● **AIM OF THE TASK**:
Exercise in exact copying: restate word for word only the lines below from the one containing "The image size is (899, 519)." through the one containing "the bold word", omitting any pictures.

● **EXERCISE INPUTS**:
____________
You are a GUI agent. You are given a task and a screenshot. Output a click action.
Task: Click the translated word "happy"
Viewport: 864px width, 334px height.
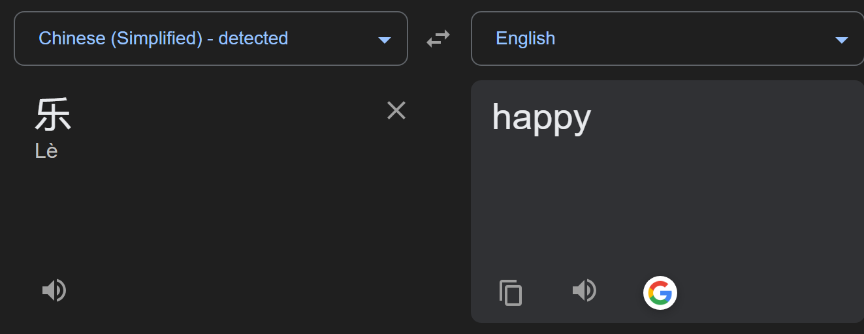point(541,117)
____________
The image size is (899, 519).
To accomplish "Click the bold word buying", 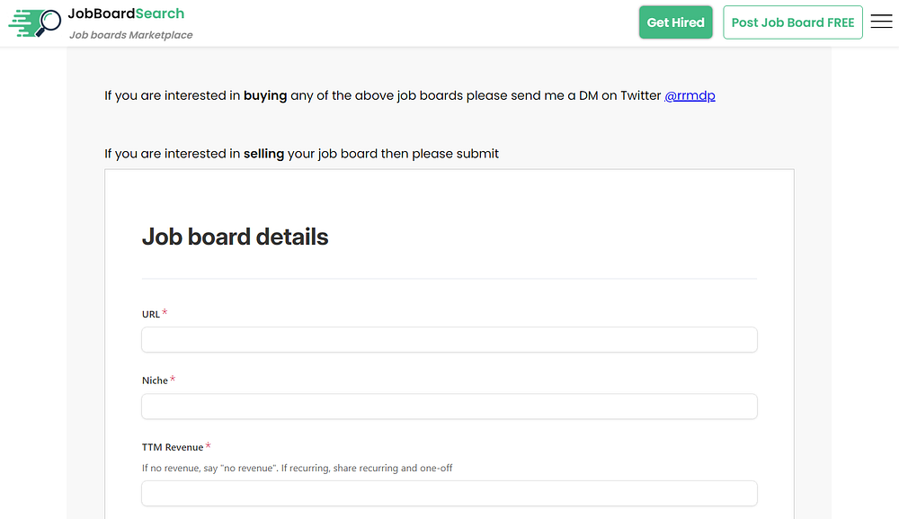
____________
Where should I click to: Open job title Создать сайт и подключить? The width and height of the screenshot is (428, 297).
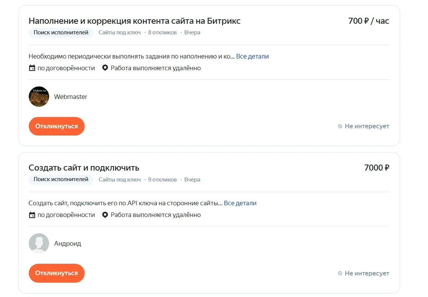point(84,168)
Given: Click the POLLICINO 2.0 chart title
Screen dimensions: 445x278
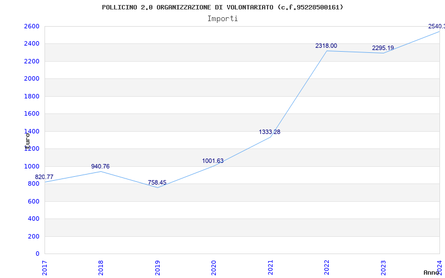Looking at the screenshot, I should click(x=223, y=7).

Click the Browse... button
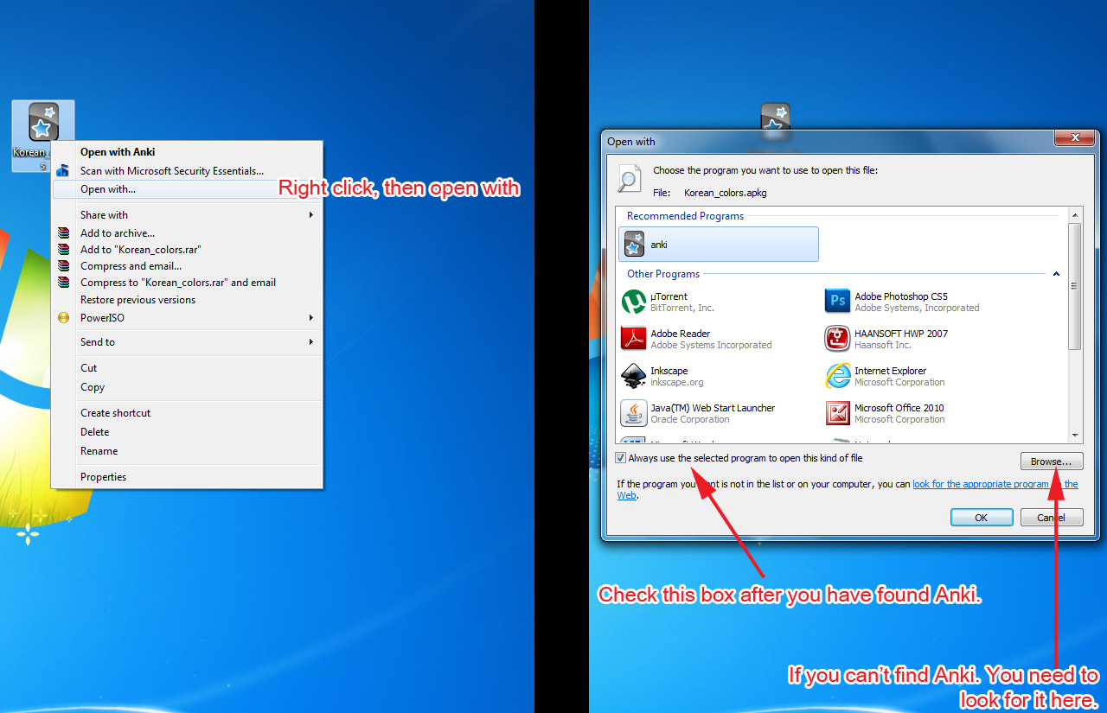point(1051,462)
____________
● **RESPONSE**:
The image size is (899, 519).
To accomplish "Click the bold word buying", 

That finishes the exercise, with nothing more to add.